Friday 7 May 2010

The UK: The evidence for radical electoral reform

A difficult poll

Even the mother of all parliaments and one of the world’s oldest democracies is fraught with problems, issues and irregularities.

Yesterday, the citizens of United Kingdom of Northern Ireland and Great Britain went to the polls to elect representatives for their parliament called the House of Commons, however, the people did not give a clear majority mandate to any one political party and with that comes what is know as a hung parliament.

Sadly, there are people who did not get to vote because of the poor logistics of not anticipating the possible turnout such that there were long queues and polls had to close at 22:00 hours leaving hundreds disenfranchised.

Certain councils catered for students quite differently from residents even though all were selecting representatives whose work would affect them locally and nationally – there is no doubt that the system is broken.

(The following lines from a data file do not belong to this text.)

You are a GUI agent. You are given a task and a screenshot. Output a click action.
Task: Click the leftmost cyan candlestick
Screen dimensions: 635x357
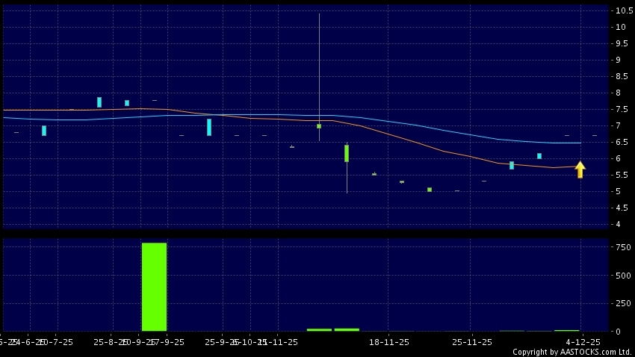point(44,131)
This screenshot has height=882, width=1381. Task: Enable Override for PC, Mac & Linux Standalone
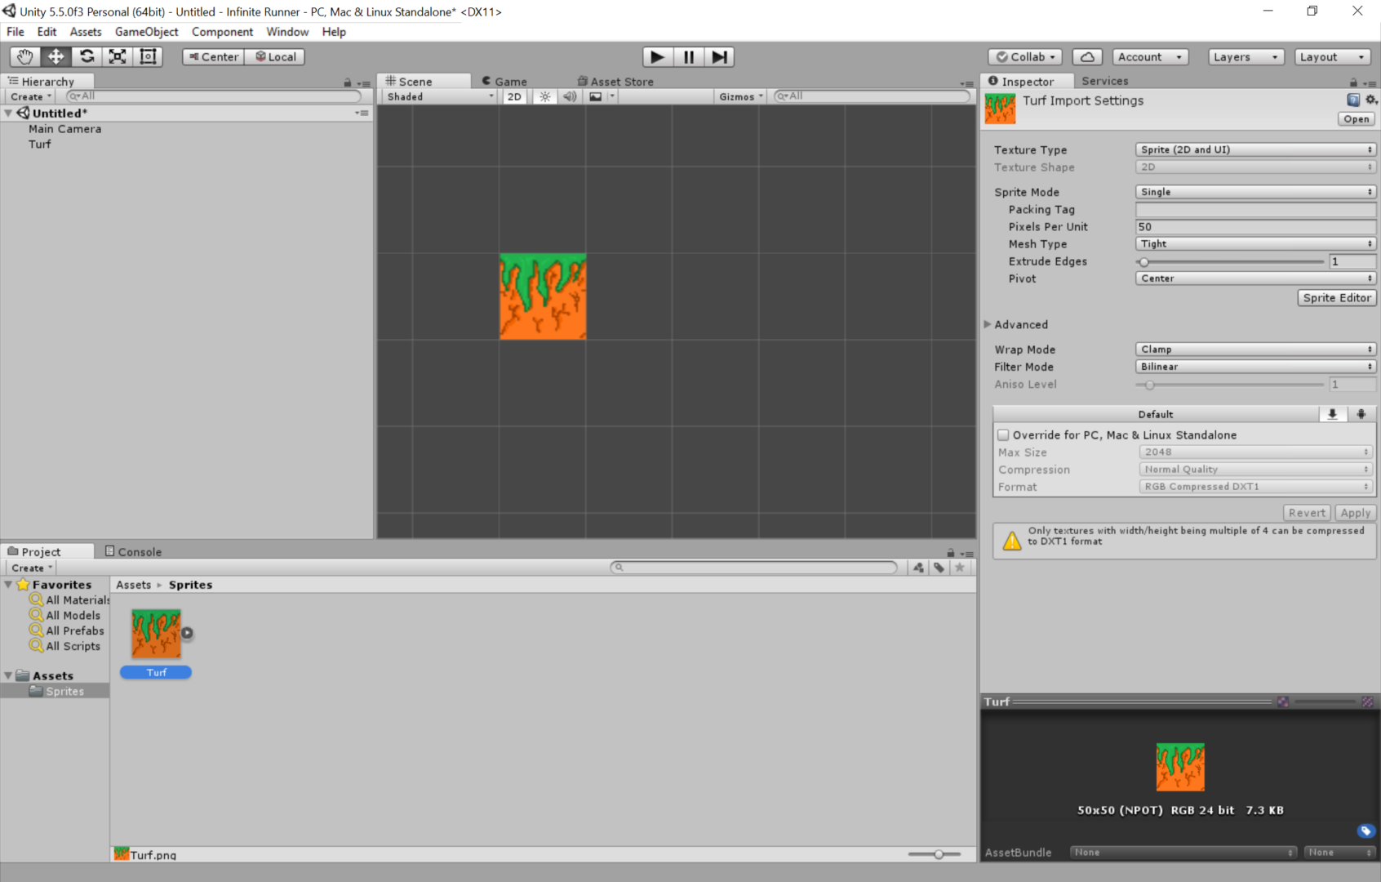pos(1003,435)
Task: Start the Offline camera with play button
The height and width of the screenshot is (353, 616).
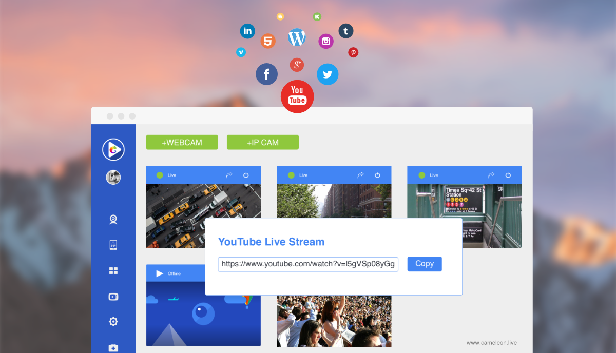Action: (x=160, y=273)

Change and reform required

Balloting has to move from papers but electronic ballots must have a paper trail for verification and confidence in the system and there should be more flexibility to extend times of the polls if voters have arrived at polling stations before the deadline.

The most disturbing part of this election is the discrepancy between votes cast and seats won – the leading party polled 36.1% of the votes and will take 47.2% of the seats whilst the third party which polled 23% of the votes 8.8% of the seats.

This is manifestly wrong and does not reflect the clear and express wishes of the electorate; it calls for a radical reform of how our votes are translated to representation with a proper correlation between votes and the acquisition of power.

An expired system

The first-past-the-post system might have worked for past but there is no way how this can be the system for the 21st Century.

Today the Liberal Democrats have the opportunity to demand a change that allows for the people have their wishes fully expressed when they form a coalition with whatever party can garner the support and will to run the country after this election.

Dividends of democracy

In the graphic that shows the rewards of proportional representation, the UK Independence Party and the British National Party weigh in with a possible 32 Members of Parliament between them.

Whilst they constitute a right-wing of almost unsavoury politics, the people who voted for them are part of our democracy and as I did say in comments I made on Facebook, having these parties with representation in the House of Commons is enough a price to pay to ensure that the voice of the majority is heard loud and clear.

All the dividends of a democracy cannot all be profitable but any other system that takes better account of the percentage of votes polled nationally must be better than what we have now – electoral reform is inevitable, the people must demand it and get it.